Who: SystemOne, an organization with offices in Northampton, MA and Johannesburg, South Africa
The Challenge: GeneXpertâ devices, which perform diagnostic testing for various infectious diseases and are used in over 40 countries, deliver paper-based test results that can take up to 6 weeks for receipt. This leads to difficulties, such as delays in treatment and lost results, all of which are barriers to progress in the fight against infectious disease.
The Opportunity: SystemOne’s innovative platform leverages a private communications network with bank-level security to rapidly deliver diagnostic test results to clinicians in low-resource settings for tuberculosis, Ebola, HIV, and now COVID-19.
“The power of diagnostics cannot be unlocked if results aren’t reported and appropriate treatment given. If data can move faster than disease, we have a fighting chance against rapidly-spreading infectious diseases.“ -Chris Macek, Founder and CEO of SystemOne
How It Works: In collaboration with ministries of health, SystemOne’s digital platform works with diagnostic devices such as GeneXpert to improve the speed of delivery for over 250,000 clinical diagnoses each month. Results are easily accessible, even in remote locations, via notifications through SMS and email, smartphone apps, automated reports, dashboards and application programming interfaces.
The platform can also perform large-scale data analysis to provide meaningful interpretations and inform national and global health organizations about overarching trends in disease patterns. This informs more efficient and impactful intervention strategies.
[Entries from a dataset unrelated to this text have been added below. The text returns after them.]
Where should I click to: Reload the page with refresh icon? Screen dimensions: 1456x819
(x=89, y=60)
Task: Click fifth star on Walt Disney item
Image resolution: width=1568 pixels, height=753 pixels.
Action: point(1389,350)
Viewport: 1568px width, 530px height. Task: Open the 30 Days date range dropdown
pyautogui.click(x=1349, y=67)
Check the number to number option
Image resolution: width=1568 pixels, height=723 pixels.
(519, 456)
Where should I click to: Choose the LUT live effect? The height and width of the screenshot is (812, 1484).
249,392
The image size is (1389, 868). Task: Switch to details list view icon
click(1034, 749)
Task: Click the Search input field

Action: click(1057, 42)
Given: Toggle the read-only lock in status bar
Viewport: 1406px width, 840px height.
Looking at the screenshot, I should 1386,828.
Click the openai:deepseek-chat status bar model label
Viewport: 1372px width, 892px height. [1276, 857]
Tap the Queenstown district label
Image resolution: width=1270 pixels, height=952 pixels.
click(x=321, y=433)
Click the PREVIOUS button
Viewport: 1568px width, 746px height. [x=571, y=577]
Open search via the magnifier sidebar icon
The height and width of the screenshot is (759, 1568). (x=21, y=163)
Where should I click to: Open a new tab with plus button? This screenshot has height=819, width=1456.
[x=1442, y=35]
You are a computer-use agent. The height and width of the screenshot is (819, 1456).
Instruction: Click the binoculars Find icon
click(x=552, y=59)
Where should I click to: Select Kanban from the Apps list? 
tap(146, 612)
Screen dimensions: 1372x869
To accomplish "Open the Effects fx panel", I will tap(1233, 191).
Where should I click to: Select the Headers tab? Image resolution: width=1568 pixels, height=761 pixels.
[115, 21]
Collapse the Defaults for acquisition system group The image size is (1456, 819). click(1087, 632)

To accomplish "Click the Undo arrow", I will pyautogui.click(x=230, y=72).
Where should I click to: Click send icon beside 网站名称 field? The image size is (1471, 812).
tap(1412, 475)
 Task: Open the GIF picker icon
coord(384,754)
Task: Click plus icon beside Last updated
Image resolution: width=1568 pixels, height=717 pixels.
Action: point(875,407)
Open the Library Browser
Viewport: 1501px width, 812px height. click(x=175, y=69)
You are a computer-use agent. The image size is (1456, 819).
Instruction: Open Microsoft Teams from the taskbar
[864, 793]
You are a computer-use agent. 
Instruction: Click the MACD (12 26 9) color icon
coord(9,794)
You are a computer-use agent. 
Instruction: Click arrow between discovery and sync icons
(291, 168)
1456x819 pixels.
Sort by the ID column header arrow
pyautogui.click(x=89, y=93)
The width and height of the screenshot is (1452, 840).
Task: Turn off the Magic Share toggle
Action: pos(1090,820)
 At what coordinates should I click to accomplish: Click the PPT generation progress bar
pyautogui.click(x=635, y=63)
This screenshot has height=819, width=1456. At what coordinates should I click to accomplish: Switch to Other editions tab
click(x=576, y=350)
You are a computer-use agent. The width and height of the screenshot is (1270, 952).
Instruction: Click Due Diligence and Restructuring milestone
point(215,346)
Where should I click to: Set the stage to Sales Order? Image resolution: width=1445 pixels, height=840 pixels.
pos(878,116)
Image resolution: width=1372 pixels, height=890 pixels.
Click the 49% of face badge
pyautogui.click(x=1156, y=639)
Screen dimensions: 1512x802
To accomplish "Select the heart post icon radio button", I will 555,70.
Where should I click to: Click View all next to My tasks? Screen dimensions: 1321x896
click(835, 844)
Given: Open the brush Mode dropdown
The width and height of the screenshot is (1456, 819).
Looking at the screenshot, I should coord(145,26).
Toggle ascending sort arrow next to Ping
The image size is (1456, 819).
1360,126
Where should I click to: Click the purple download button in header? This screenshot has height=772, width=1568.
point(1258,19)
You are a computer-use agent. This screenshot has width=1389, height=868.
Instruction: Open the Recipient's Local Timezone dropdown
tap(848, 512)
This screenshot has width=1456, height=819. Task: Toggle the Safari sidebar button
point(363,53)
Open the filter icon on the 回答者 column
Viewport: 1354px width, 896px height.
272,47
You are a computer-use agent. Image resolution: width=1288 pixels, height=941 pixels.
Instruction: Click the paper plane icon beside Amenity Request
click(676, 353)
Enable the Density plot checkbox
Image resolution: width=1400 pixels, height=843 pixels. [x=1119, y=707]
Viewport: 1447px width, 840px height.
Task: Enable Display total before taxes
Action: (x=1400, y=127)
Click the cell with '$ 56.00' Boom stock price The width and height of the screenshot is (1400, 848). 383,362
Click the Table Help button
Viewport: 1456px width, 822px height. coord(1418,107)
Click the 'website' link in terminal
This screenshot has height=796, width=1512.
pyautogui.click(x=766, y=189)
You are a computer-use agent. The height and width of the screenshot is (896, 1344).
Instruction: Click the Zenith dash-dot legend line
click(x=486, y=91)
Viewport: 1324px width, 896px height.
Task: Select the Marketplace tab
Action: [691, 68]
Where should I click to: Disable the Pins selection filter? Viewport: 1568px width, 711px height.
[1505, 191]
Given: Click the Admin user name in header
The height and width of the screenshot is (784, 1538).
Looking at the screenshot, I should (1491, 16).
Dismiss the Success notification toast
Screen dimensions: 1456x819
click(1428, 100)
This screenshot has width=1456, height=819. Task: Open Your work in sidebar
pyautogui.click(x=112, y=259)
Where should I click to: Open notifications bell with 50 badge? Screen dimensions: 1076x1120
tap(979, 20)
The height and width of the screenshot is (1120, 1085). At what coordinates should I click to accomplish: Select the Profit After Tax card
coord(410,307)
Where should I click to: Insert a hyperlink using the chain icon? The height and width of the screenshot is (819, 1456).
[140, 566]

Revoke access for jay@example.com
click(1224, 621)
Development and implementation of the SystemOne platform is a direct result of collaboration between the public and private sectors, made possible by intellectual property (IP) protection. By working hand-in-hand with organizations such as the World Health Organization, the Centers for Disease Control, and the United States Agency for International Development, along with others, this technology has the resources available to provide life-saving information as quickly as possible to areas that otherwise would experience potentially lethal delays.